Le livre de Françoise B

Avez-vous écrit ce livre ?

Oui

Pourquoi a-t-il disparu ?

J’avais menti et cela aurait une influence sur le contenu des confidences à venir.

Assise en position instable sur une marche de l’escalier en bois, qui servit si souvent de toboggan aux enfants, je fis diversion pour ne pas répondre.

  • As-tu vu l’araignée qui a tissé sa toile autour du vieil atlas posé sur le buffet ?

Nous n’étions pas revenus dans cette maison depuis la mort de notre père.

La vieille machine à coudre recouverte d’un drap rappelait les heures passées par notre grand-mère à rembourrer des coussins, assembler des pièces de tissus pigmentés d’ocre rose. La petite brosse qui servait à lisser les étoffes était accrochée sur le mur.

Je bus une gorgée de thé au jasmin que mon frère avait préparé dans l’affreuse pièce aménagée par un cuisiniste dont la réputation était sans aucun doute usurpée.
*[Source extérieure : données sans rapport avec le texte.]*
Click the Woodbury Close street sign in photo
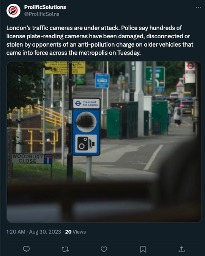The image size is (205, 256). [32, 159]
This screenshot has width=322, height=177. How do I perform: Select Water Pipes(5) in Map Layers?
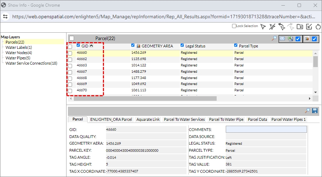click(x=18, y=58)
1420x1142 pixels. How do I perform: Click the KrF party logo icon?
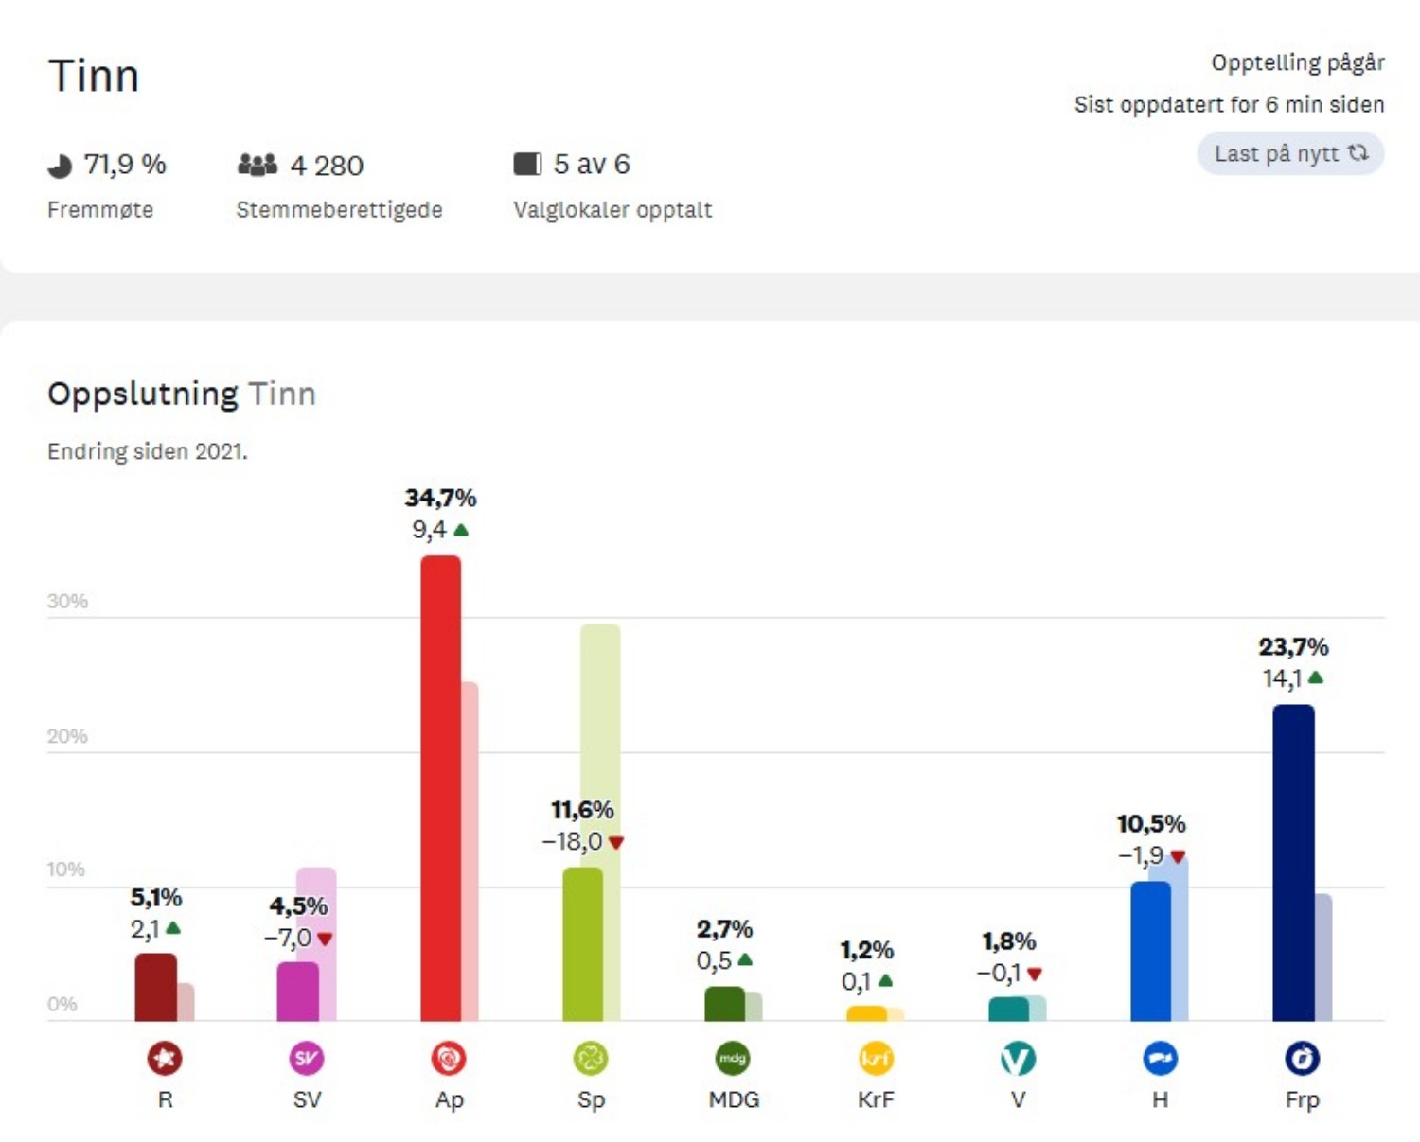coord(876,1058)
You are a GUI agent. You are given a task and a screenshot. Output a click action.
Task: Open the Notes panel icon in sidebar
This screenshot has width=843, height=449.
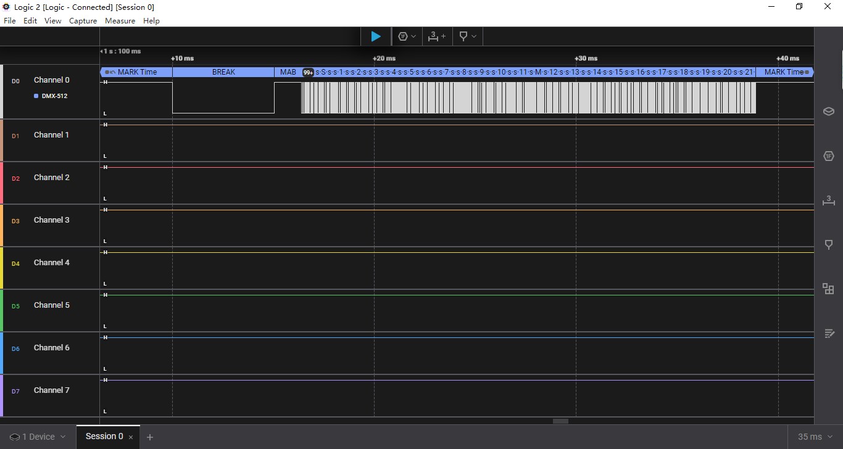coord(828,334)
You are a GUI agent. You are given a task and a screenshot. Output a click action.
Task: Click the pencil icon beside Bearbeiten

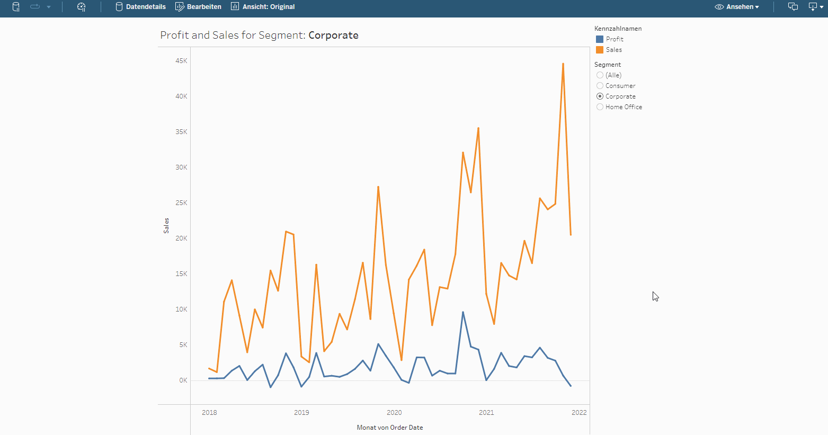click(x=179, y=6)
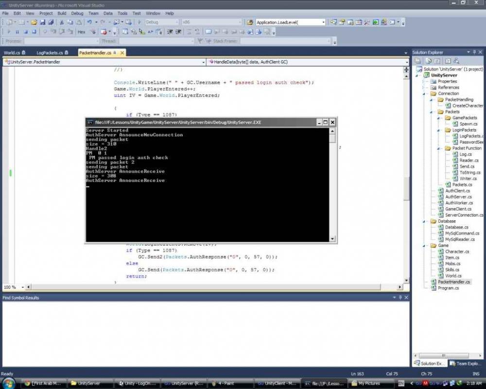Expand the Database folder in solution tree

point(425,221)
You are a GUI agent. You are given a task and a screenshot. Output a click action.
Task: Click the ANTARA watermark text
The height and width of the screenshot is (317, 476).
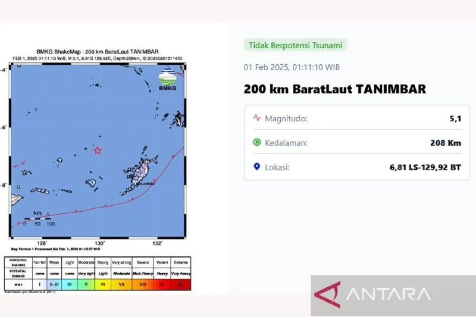click(388, 294)
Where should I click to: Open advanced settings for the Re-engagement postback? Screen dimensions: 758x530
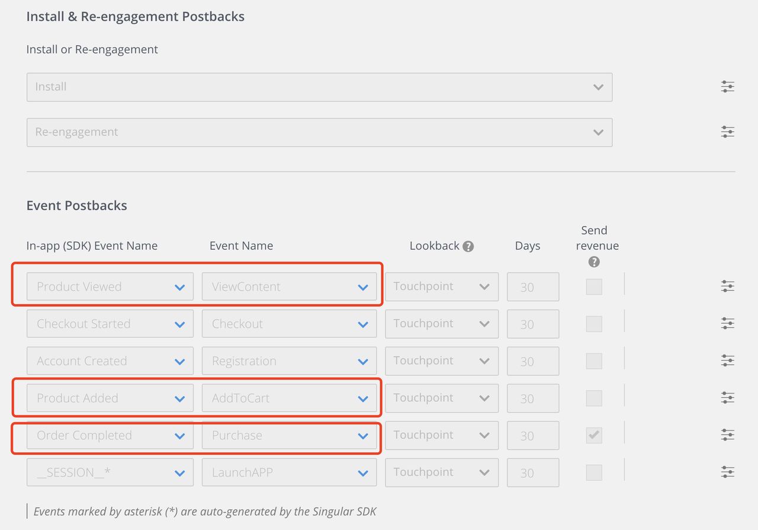pos(727,132)
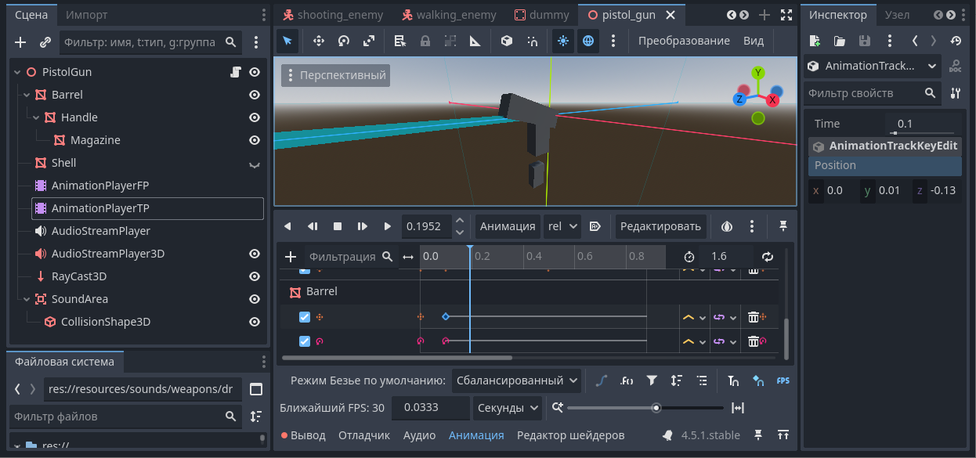Open the animation name dropdown 'rel'
Screen dimensions: 976x458
tap(562, 226)
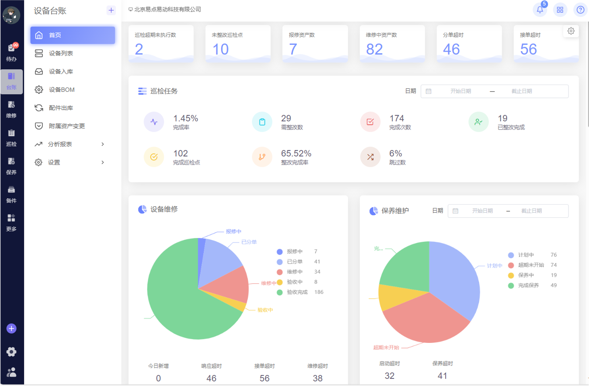
Task: Click 保养维护 end date field
Action: pos(531,211)
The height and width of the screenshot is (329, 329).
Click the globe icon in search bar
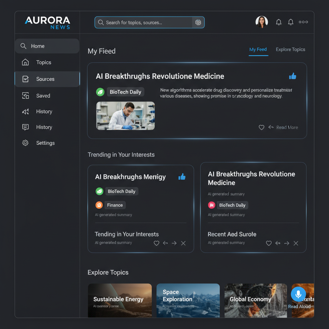pyautogui.click(x=198, y=22)
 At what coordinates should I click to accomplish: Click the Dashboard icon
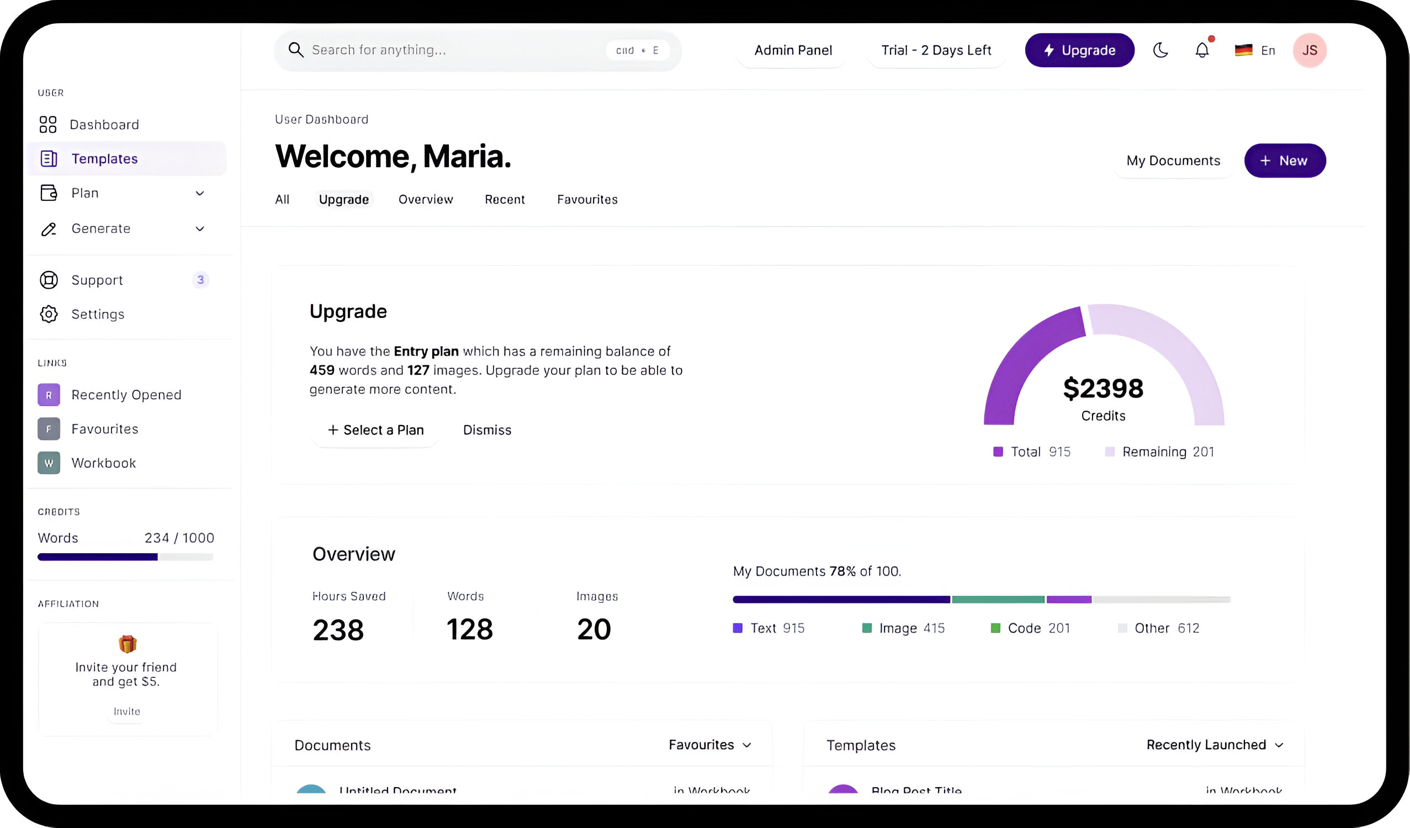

Yves avait apporté deux religieuses, l’une au café l’autre au chocolat. Posées là sur une assiette elles auraient pu autrefois déclancher l’une de nos disputes qui pouvaient frôler l’hystérie et se terminaient par un fou rire.

Mon regard cherchait une échappatoire vers le globe terrestre en panne d’éclairage depuis longtemps.

J’envisageais un instant un repli vers le balcon pour écouter la chorale qui emplissait la rue.

Je balayais la pièce du regard, pris un air grave pour annoncer d’un ton fatidique :

  • Le livre n’a jamais existé , nous ne l’avons pas écrit.

Je vis mon frère blêmir. La trahison était enfin mise à jour et j’en ressentis un énorme soulagement et je sus à l’instant que ce sentiment était partagé.

La promesse que m’avait arrachée le patriarche à la fin de sa vie d’écrire avec lui l’histoire de notre famille sous prétexte que j’étais celle qui avait fait des études, et que je leur devais bien ça, s’était envolée.

Comme allait disparaître à jamais de ma vision cette baraque poussiéreuse et remplie de fantômes plein d’injonctions.

Je n’écrirai pas ce livre mais je rédigerai un recueil de poésies, parce que je l’aurai décidé. De celles qui mettent dans un état émotionnel qui fait perler les larmes et inventent le cours de la vie pour l’envelopper d’une auréole d’imaginaire qui envelopperait le passé.

  • Ne t’inquiète pas petit frère, je ne raconterai pas nos secrets pour les offrir au tout venant.

Je dirai l’indicible, celui qui suggérerait nos peurs et les transformerait en rires. Ecrire pour résister au temps qui passe sans que nous ayons réalisé nos rêves.

Non, le livre n’a pas disparu, il est devenu indésirable. Nous lui ferons un pied de nez puis nous sortirons main dans la main de la torpeur de ces souvenirs pour écrire des poésies légères, suaves ou impertinentes.

Ce livre inexistant s’est envolé, pourtant je l’ai écrit cent fois dans ma tête et autant de fois effacé. Ses feuillets un a un se sont détachés pour accrocher les branches qui bordaient les chemins, tantôt délicatement couchés sur l’herbe tantôt déchirés par les épines.

Viens petit frère, nous écrirons la vie qui orne les lobes d’oreilles de cerises en été et parsème le jardin de gâteaux au chocolat. Puis sur l’herbe verte nous compterons les coccinelles demoiselles, bêtes à Bon dieu. Notre Père qui êtes au cieux restez y et nous nous resterons sur la terre qui est quelquefois si jolie. Merci Monsieur Prévert.